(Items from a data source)
*** Begin section ***

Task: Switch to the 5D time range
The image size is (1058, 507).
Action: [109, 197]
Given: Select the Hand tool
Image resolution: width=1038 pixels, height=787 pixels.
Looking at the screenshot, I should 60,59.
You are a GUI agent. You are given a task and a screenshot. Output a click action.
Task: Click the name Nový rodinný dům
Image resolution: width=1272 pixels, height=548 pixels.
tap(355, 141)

*** End section ***
*** Begin section ***

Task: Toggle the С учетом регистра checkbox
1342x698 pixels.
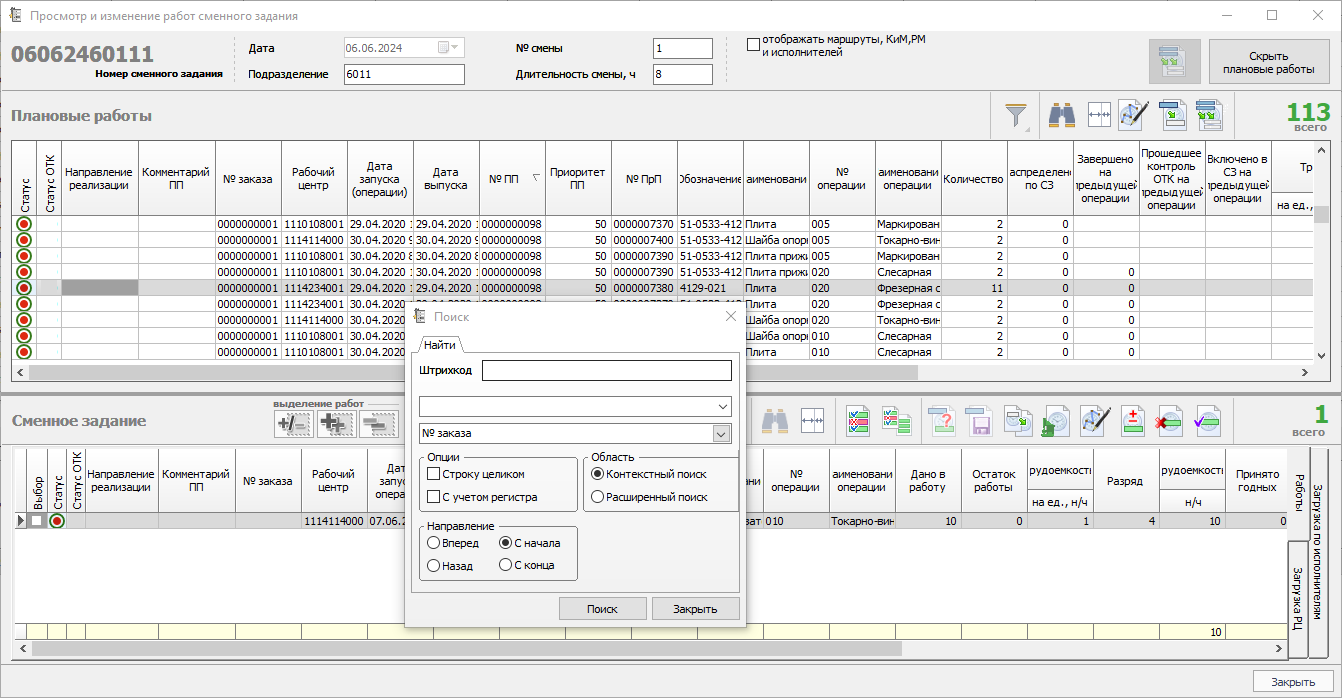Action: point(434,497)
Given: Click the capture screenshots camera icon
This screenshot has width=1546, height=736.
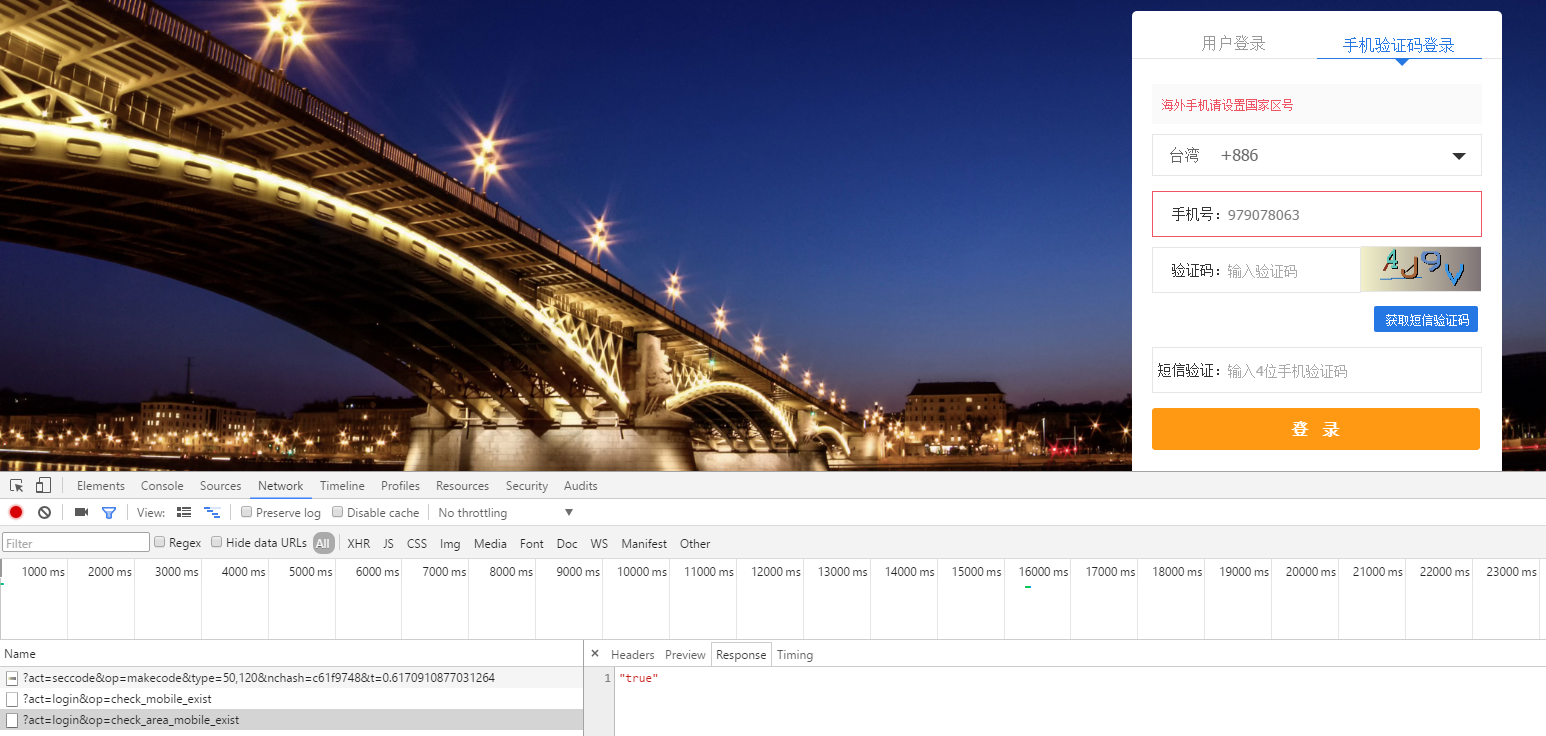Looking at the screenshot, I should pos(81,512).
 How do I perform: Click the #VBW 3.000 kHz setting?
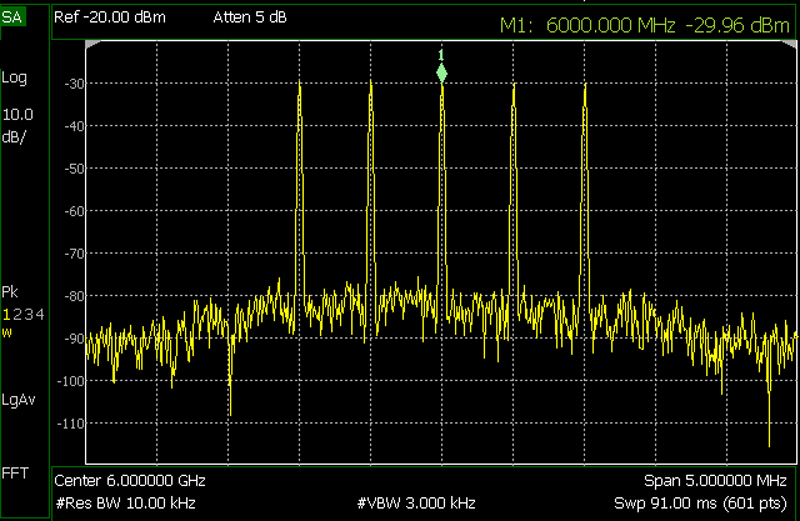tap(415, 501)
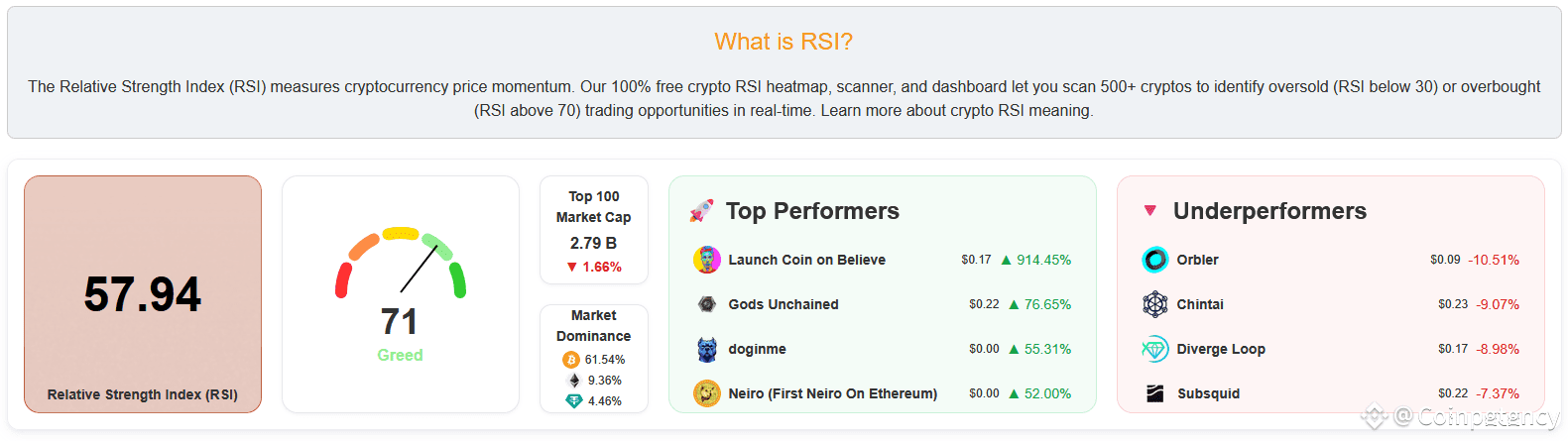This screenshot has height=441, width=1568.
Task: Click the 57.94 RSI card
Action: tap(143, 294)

*** End section ***

* _Work to be completed_: In your answer, include only the lines above starting at the line that holds "Given: Select the Hand tool" and ending at the line that holds "Task: Click the name Nový rodinný dům", copied exactly.

* _Response_:
Given: Select the Hand tool
Image resolution: width=1038 pixels, height=787 pixels.
Looking at the screenshot, I should 60,59.
You are a GUI agent. You are given a task and a screenshot. Output a click action.
Task: Click the name Nový rodinný dům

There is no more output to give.